#### [Written instruction]
Convert the material below into a Markdown table with two columns, Row and Line. Number each line in order and leave out blank lines.

#### [Task material]
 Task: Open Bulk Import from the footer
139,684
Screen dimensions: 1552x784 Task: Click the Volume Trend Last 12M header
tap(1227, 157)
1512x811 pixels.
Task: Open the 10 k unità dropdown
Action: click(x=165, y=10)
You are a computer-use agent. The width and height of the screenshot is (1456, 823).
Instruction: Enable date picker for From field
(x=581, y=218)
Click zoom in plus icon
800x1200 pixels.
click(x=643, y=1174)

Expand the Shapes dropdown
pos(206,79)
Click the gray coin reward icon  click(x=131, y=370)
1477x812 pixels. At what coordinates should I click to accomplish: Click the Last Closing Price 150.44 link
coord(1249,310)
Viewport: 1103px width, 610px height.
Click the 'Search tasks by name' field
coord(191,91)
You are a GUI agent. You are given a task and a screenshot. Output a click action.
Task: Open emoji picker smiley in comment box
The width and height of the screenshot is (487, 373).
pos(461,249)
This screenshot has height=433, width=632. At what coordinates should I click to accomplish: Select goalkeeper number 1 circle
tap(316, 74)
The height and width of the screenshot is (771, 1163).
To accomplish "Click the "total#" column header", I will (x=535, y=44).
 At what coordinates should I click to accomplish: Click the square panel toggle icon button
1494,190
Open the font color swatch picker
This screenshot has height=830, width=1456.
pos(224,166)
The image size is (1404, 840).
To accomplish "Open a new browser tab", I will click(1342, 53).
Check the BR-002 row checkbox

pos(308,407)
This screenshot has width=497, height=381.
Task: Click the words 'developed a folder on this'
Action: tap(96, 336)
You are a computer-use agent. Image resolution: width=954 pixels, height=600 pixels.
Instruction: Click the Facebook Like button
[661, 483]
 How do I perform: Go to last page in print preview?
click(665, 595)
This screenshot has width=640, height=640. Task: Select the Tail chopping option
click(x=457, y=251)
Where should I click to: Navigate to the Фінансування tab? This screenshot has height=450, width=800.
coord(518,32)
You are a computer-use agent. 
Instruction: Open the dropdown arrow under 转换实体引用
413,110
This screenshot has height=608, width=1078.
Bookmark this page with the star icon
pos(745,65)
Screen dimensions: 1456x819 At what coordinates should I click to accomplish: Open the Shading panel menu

#### [Exercise answer]
| Row | Line |
|---|---|
| 1 |  Task: Open Bulk Import from the footer |
| 2 | 139,684 |
| 3 | Screen dimensions: 1552x784 Task: Click the Volume Trend Last 12M header |
| 4 | tap(1227, 157) |
| 5 | 1512x811 pixels. |
| 6 | Task: Open the 10 k unità dropdown |
| 7 | Action: click(x=165, y=10) |
| 8 | You are a computer-use agent. The width and height of the screenshot is (1456, 823). |
| 9 | Instruction: Enable date picker for From field |
| 10 | (x=581, y=218) |
| 11 | Click zoom in plus icon |
| 12 | 800x1200 pixels. |
| 13 | click(x=643, y=1174) |
| 14 | Expand the Shapes dropdown |
| 15 | pos(206,79) |
| 16 | Click the gray coin reward icon  click(x=131, y=370) |
| 17 | 1477x812 pixels. At what coordinates should I click to accomplish: Click the Last Closing Price 150.44 link |
| 18 | coord(1249,310) |
| 19 | Viewport: 1103px width, 610px height. |
| 20 | Click the 'Search tasks by name' field |
| 21 | coord(191,91) |
| 22 | You are a GUI agent. You are given a task and a screenshot. Output a click action. |
| 23 | Task: Open emoji picker smiley in comment box |
| 24 | The width and height of the screenshot is (487, 373). |
| 25 | pos(461,249) |
| 26 | This screenshot has height=433, width=632. At what coordinates should I click to accomplish: Select goalkeeper number 1 circle |
| 27 | tap(316, 74) |
| 28 | The height and width of the screenshot is (771, 1163). |
| 29 | To accomplish "Click the "total#" column header", I will (x=535, y=44). |
| 30 |  At what coordinates should I click to accomplish: Click the square panel toggle icon button |
| 31 | 1494,190 |
| 32 | Open the font color swatch picker |
| 33 | This screenshot has height=830, width=1456. |
| 34 | pos(224,166) |
| 35 | The image size is (1404, 840). |
| 36 | To accomplish "Open a new browser tab", I will click(1342, 53). |
| 37 | Check the BR-002 row checkbox |
| 38 | pos(308,407) |
| 39 | This screenshot has width=497, height=381. |
| 40 | Task: Click the words 'developed a folder on this' |
| 41 | Action: tap(96, 336) |
| 42 | You are a computer-use agent. Image resolution: width=954 pixels, height=600 pixels. |
| 43 | Instruction: Click the Facebook Like button |
| 44 | [661, 483] |
| 45 |  How do I perform: Go to last page in print preview? |
| 46 | click(665, 595) |
| 47 | This screenshot has width=640, height=640. Task: Select the Tail chopping option |
| 48 | click(x=457, y=251) |
| 49 | Where should I click to: Navigate to the Фінансування tab? This screenshot has height=450, width=800. |
| 50 | coord(518,32) |
| 51 | You are a computer-use agent.  |
| 52 | Instruction: Open the dropdown arrow under 转换实体引用 |
| 53 | 413,110 |
| 54 | This screenshot has height=608, width=1078. |
| 55 | Bookmark this page with the star icon |
| 56 | pos(745,65) |
| 57 | Screen dimensions: 1456x819 At what coordinates should I click to accomplish: Open the Shading panel menu |